The impression I'm getting from these kinds of revelations is that Tesla seems to have more of a groundwork for both collecting and utilizing more complicated data, and this isn't strictly a lane-following single-lead-car-tracking driver assist system anymore. That might be what it does the best right now, but it sure seems like they've actually laid the foundation for extending this (and collecting the right kind of data to do so) into more of a driving path + obstacle identifying system.

The radar overlays make it kind of clear why Tesla doesn't act too much on radar alone. It seems fine when traveling straight on unoccupied roads, but man, when taking turns and driving in an edge lane, the radar sure picks up a ton of harmless objects like reflectors and sometimes the circle sizes for those don't seem any smaller than for an actual car.
 
This seems like a step back from the "FSD" demo video they made a couple of years ago.

Did they start over out something?
The demo was purely a proof of concept, seems like using reference code. Furthermore, if we believe that Redditor who claims to be an ex engineer, the bounding boxes on the demo were drawn in post processing by another neural net that’s not onboard the car.

In other words, that was purely a demo. And this is an example of production firmware that’s on 100,000+ customer cars producing this data in real-time.
 
@verygreen is there any evidence of bounding boxes/how does autopilot determine object size?

The camera inference neural networks on each of the 7 main autopilot cameras (main,narrow,fisheye,2xpillar,2xrepeater) all produce bounding boxes as one of their outputs. The radar return raw output includes a locus (a point near the center of the object), signal strength, distance, and relative velocity as the major components. The radar probably has some ability to determine the cross section size of whatever it's getting back from the target, but it's very likely that the bounding boxes are primarily, if not entirely, output from the vision neural network. The resolution is too high to plausibly be the product of the radar return.

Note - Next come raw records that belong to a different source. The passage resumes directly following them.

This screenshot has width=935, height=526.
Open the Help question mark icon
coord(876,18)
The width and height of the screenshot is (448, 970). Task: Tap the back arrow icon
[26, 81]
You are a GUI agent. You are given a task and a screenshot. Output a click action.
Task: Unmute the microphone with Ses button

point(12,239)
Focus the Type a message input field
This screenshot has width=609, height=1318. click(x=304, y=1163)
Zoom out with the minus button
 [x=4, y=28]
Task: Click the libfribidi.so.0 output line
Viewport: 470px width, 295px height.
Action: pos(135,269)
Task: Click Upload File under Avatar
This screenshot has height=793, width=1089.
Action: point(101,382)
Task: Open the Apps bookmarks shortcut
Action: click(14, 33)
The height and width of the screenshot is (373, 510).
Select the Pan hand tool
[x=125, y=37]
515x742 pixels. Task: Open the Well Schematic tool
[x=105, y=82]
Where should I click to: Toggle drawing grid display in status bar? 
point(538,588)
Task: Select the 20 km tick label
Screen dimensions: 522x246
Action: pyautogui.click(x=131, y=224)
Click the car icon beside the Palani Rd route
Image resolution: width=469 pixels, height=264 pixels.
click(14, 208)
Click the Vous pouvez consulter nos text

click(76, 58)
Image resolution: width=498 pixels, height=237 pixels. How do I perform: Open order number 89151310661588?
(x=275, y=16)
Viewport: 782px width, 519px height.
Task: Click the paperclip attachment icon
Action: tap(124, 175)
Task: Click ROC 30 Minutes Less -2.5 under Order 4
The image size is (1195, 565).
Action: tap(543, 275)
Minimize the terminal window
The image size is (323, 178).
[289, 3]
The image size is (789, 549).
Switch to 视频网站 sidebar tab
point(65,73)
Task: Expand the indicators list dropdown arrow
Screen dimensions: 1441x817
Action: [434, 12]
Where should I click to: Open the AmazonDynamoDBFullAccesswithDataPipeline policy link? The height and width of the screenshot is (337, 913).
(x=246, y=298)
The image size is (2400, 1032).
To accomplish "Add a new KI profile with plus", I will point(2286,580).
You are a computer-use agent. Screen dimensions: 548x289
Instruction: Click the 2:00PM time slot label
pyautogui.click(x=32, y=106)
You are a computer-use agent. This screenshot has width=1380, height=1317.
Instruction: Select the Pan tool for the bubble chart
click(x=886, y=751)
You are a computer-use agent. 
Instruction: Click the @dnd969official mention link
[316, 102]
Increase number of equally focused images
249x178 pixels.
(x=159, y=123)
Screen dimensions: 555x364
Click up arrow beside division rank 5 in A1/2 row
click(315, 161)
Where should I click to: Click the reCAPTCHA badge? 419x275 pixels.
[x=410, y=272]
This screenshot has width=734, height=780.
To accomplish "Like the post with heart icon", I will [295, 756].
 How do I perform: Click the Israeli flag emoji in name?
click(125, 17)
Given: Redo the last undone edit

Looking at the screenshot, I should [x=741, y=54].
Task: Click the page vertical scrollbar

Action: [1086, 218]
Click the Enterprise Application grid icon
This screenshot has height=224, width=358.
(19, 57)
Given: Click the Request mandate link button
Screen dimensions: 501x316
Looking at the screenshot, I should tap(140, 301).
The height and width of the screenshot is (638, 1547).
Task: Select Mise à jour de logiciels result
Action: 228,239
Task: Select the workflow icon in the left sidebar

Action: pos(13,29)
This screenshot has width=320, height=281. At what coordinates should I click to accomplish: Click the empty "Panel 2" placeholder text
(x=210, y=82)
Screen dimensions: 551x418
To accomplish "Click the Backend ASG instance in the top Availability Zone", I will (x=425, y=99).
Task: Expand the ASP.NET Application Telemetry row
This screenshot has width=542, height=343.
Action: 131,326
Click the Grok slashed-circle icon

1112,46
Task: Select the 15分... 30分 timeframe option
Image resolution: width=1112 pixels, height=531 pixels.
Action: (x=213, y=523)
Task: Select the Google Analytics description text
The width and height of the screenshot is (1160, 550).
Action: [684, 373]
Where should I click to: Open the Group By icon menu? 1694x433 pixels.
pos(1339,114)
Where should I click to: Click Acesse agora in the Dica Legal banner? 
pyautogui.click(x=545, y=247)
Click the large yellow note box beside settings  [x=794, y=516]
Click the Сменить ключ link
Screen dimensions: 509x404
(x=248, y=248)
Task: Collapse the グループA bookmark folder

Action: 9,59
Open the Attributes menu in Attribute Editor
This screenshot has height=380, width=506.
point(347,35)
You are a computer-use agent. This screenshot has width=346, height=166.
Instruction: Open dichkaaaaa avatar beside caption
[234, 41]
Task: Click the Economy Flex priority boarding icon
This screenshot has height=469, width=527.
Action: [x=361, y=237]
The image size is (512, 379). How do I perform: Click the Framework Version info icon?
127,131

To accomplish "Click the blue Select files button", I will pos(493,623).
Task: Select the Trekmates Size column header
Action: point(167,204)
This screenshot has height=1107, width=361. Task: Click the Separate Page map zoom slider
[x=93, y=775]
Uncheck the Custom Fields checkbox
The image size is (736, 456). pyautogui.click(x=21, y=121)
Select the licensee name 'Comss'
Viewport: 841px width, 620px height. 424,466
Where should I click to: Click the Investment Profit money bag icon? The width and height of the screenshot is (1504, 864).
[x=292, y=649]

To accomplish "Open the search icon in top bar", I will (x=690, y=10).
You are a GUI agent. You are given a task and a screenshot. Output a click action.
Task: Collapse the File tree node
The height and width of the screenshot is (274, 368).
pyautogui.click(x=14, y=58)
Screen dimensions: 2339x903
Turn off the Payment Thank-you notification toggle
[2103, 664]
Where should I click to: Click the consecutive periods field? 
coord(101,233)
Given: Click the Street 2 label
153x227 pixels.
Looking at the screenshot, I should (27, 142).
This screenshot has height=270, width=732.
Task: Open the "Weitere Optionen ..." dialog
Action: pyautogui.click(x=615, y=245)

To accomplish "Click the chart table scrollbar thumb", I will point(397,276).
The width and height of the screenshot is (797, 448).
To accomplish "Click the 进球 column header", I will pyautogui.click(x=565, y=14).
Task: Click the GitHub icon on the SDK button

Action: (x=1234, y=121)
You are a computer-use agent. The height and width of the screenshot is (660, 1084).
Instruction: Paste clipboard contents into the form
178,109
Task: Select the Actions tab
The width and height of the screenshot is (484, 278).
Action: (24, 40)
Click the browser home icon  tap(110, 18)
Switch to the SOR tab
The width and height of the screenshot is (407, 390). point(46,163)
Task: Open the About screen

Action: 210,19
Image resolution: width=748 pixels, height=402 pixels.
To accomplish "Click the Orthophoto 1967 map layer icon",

The vision binary includes functions that seem to be correlating what the cameras see with what the radar is returning, and there's evidence of this in the log file that was used to generate the bounding box images that @verygreen is sharing with us. Those log files call out individual targets and ascribe a variety of properties to them, including some that are labeled with radar tags and some that are labeled with vision tags. Probably some of the parameters are mostly from radar (velocity and distance) with some vision contribution, other parameters will be primarily vision (bounding boxes) with some contribution from radar.
 
The camera inference neural networks on each of the 7 main autopilot cameras (main,narrow,fisheye,2xpillar,2xrepeater) all produce bounding boxes as one of their outputs. The radar return raw output includes a locus (a point near the center of the object), signal strength, distance, and relative velocity as the major components. The radar probably has some ability to determine the cross section size of whatever it's getting back from the target, but it's very likely that the bounding boxes are primarily, if not entirely, output from the vision neural network. The resolution is too high to plausibly be the product of the radar return.

The vision binary includes functions that seem to be correlating what the cameras see with what the radar is returning, and there's evidence of this in the log file that was used to generate the bounding box images that @verygreen is sharing with us. Those log files call out individual targets and ascribe a variety of properties to them, including some that are labeled with radar tags and some that are labeled with vision tags. Probably some of the parameters are mostly from radar (velocity and distance) with some vision contribution, other parameters will be primarily vision (bounding boxes) with some contribution from radar.
Thanks for the super detailed reply!
 
  • Love
Reactions: MelaniainLA
These are the threads that keep me coming back to TMC, thank you very much for spending the time to dig into this!

I wish Tesla were more open about how the autopilot system works, but i totally understand why they aren't.